We knew the big Alaskan Peninsula brown bear was somewhere on the side of this alder-covered hill guarding its kill. Now, in the fall of 2011, after four years of waiting, a journey of thousands of miles, and a grueling trek through the rain-drenched Alaska wilderness, my quest to kill a big brownie with my crossbow was coming to a climax!
The rain had slacked off a bit but a crossing wind was blowing strongly. We carefully worked our way towards the bear. From less than 25 yards of him, we could see the whole big bruin lying broadside on top of the mound it had created to cover a dead moose.
My guide Ben leaned over to me and whispered through the howling wind.
“Wait,” he said.
We needed to make sure this was the monster bear we had glassed from two miles away. The bear’s position made it impossible to be sure. After all of our efforts, I didn’t want to shoot a smaller bear.
Suddenly the bear’s head went up and it jumped to its feet, making one quick circle before locking eyes with me. As the huge animal turned to face us, I raised my Excalibur Exomax crossbow, and just as I put the stock to my shoulder, Ben said, “It’s a big one! Shoot!”
* * *
Hunting dangerous game with a crossbow is a bit like the first bottle of beer I snuck from my dad’s stash when I was a kid. At the first sip I wasn’t sure if I liked it, but after a while, it tasted pretty good and eventually I got to like it a lot.
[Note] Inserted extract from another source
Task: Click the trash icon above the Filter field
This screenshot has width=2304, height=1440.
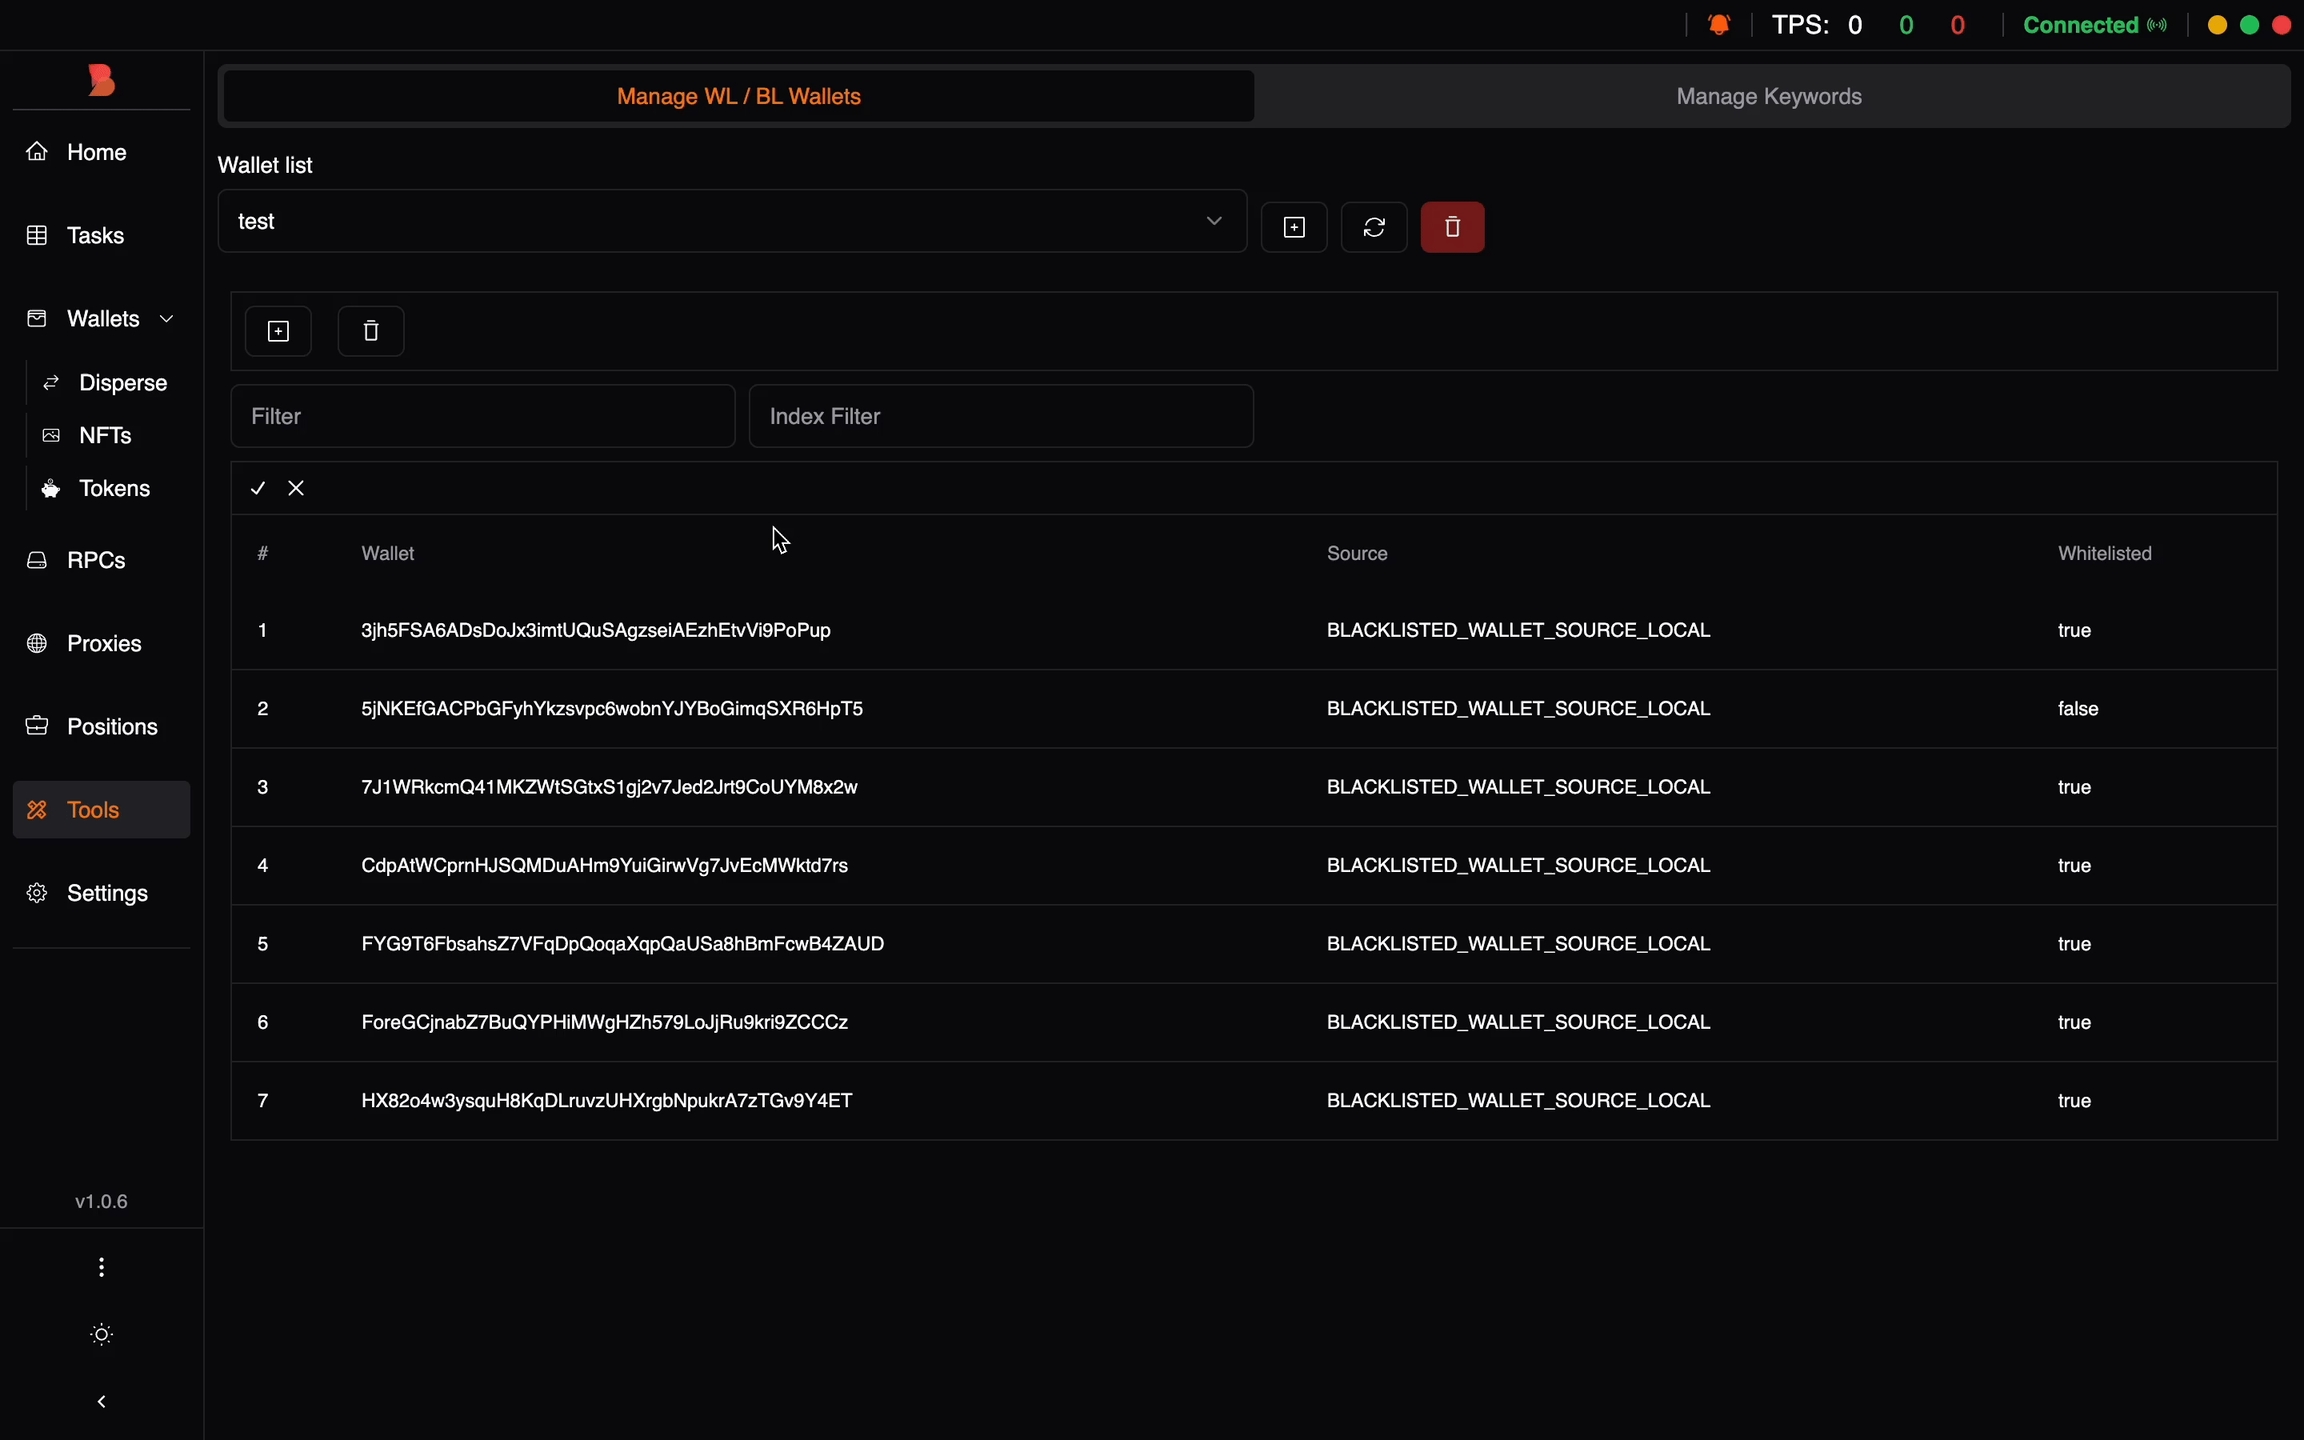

Since I started hunting these kinds of critters — the ones that can hunt you back — dangerous game hunting has become a sort of an obsession of mine.
Being the owner of a crossbow manufacturing business has its benefits, and for me a big plus is the opportunity to travel to distant lands and hunt some exotic species with my crossbow.
A decade and a half ago I decided that I’d like to try something different. I’d been to Africa for plains game, but I wanted to try hunting something really tough and nasty with my crossbow.
When the opportunity came along to hunt Cape buffalo in South Africa, it seemed a perfect choice to test both my equipment and my hunting skills.
I spent my time before this hunt preparing by getting heavy arrows, practicing with them, and studying buffalo anatomy.
The hunt sounded easy, just sneak up on a bull buffalo and drift an arrow through his lungs. But after making dozens of failed stalks on that hunt, I can assure you that Cape buffalo are anything but stupid. They have excellent eyes, far better than whitetails, and getting within bow range of a cagey old bull is a tough proposition.
We finally decided that a less energetic approach was in order. We set up a blind downwind of a water hole that was being visited by a small herd on a daily basis. When the herd arrived, the cows drank first, virtually surrounding our flimsy makeshift blind.
I was “in the zone.” My senses were crystal clear. Time had slowed down. I was breathless with excitement by the time a bull finally gave me an opportunity to shoot.
At 35 yards the 700-grain arrow slammed into the seam of the big bull’s shoulder with a tremendous “whack” and slid forward to stop against the ribs on the far side.
We found the bull piled up a few hundred yards away, and I was already pretty much addicted to the amazing adrenaline rush that comes from hunting really tough and deadly game.
A few years later I still hadn’t forgotten the excitement of that hunt when a new brainstorm started me down the same road again. After repeatedly hearing the fallacy about crossbows not having enough power to hunt really big game, I decided to put the question to rest once and for all. The story went that a crossbow arrow was smaller than an arrow from a compound bow, and therefore wouldn’t penetrate well enough to effectively hunt anything larger than a deer. I figured that if I could kill a bull elephant with an off-the-shelf hunting crossbow, the myth would die, at least until something bigger than an elephant comes along! It was a perfect excuse to immerse myself into the thrill of dangerous game hunting again, and in a very big way.
The elephant hunt was arranged to occur along the pristine shores of Lake Kariba in southern Africa. Once again, I diligently studied the elephant’s specialized anatomy and consulted with other bowhunters who had hunted them. I also spent hours building heavy arrows and practicing to guarantee penetration on these huge, thick-skinned animals.
In Africa, we approached and sorted through dozens of pachyderms every day, but none were in the class that I wanted.
Then, on Day 9, we found it. A big old bull fed along a bay. We stalked to within 20 yards downwind of the brute, and I launched a 900-grain arrow into his vitals. The arrow struck the bull just back of the shoulder and quartered towards its leg on the far side, hitting the stout leg bone so hard that it bent the broadhead!